The Power of the Hug
Have you ever had a truly phenomenal Hug? I mean the kind of Hug where you feel safe, cared about and just knew that the world was going to be ok? I think we all experienced that—or at least I *hope* we all did—as children. Finding it as an adult I think is a rare thing.
I have a cousin who is the World’s Best Hugger. Amazingly enough, his wife is a fantastic hugger too. I wonder if that’s what drew them together…but I digress (as usual). He has this ability through a few moments of contact to just make a person feel like the world isn’t such a scary place, and in the end everything is going to work out fine. At first I thought it was just that he’s pretty much always been my favorite. However, recently in talking to a few other people who know him I’ve found that no, it’s not just me. It seems to be a common feeling among those who get his Hugs.
So what is it that engenders this feeling? I think it boils down to one thing—he means them. He doesn’t just Hug to hug. It is a true desire to connect with others and express care. I believe that genuineness (is that a word??) can literally be felt. I’ve been thinking about other people I get Hugs from. Big Hugs from children are generally one of my favorite things. Because they are sincere. They don’t have an ulterior motive. They don’t have an agenda. They Hug because they are glad to see you and like you. I have a friend who doesn’t like people touching her. But when she DOES give you a Hug, it’s a really nice one, in part because you know that she means it, and she gives it her all.
I’ve been told that my Hugs are very comforting. Perhaps because I’m squishy. Perhaps because I’m a fan of giving them. Or, perhaps it’s because I believe in The Power of The Hug. It’s a new theory I’m refining that takes us back to the comfort of childhood. Where anything in the world that was wrong could be helped by the comfort of our Mom folding us into her arms. It was a time where Dad could pick you up and completely envelop you with his strength and you knew that you were safe and loved. Most adults lose that contact with their parents to some degree—if not completely.
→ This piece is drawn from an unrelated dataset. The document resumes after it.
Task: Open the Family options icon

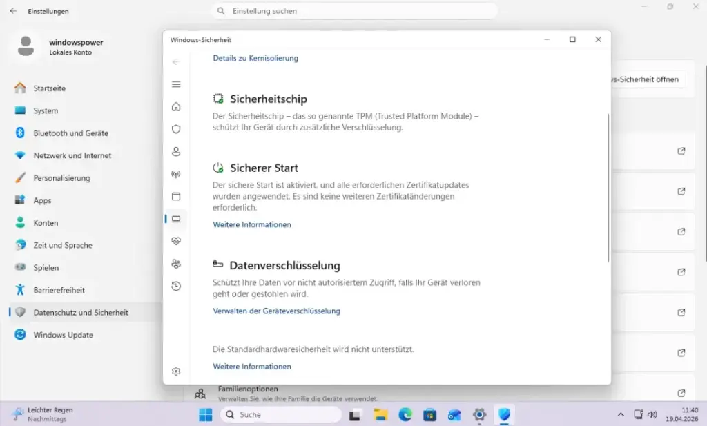Action: pos(176,263)
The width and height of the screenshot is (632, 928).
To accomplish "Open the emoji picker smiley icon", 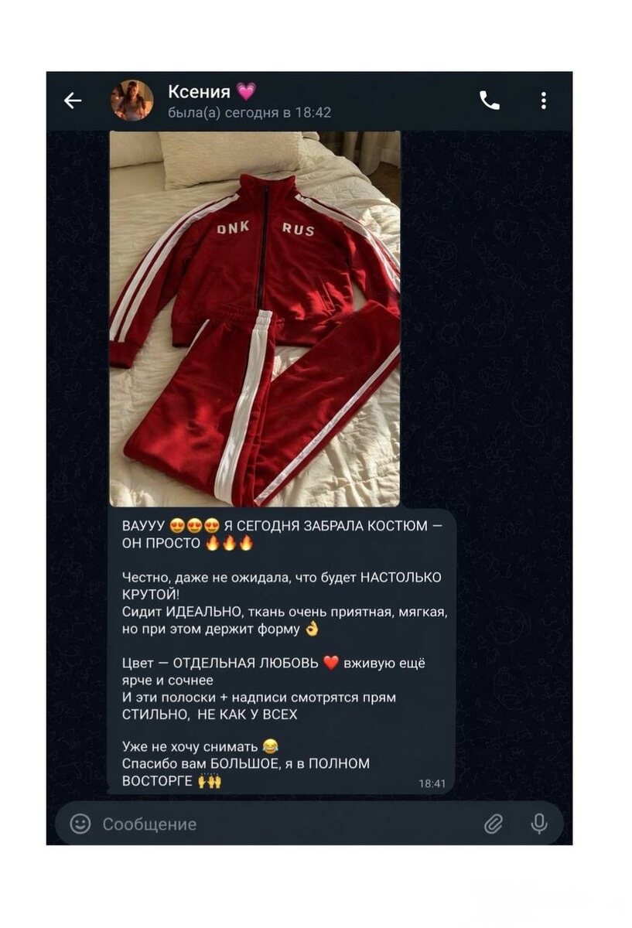I will tap(80, 824).
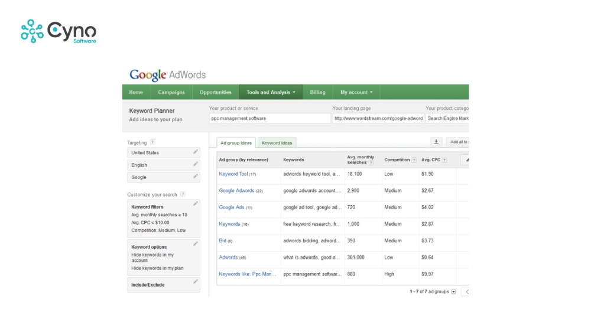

Personally, still a fan of Hugging my parents, but now-a-days I’m taller than Mom and Dad’s arms don’t quite envelop like they did when I was 6.
Still, I think we all have a need to feel that sense of comfort that only a Hug can provide. It’s a wonderful, warm feeling that can bring you up when you’re down and make a good day GREAT. Best part is it’s free to give or receive. What more can you want?
So to my cousin I say THANK YOU for being you. I hope I can bring to others the same caring contact you seem to always bring to me.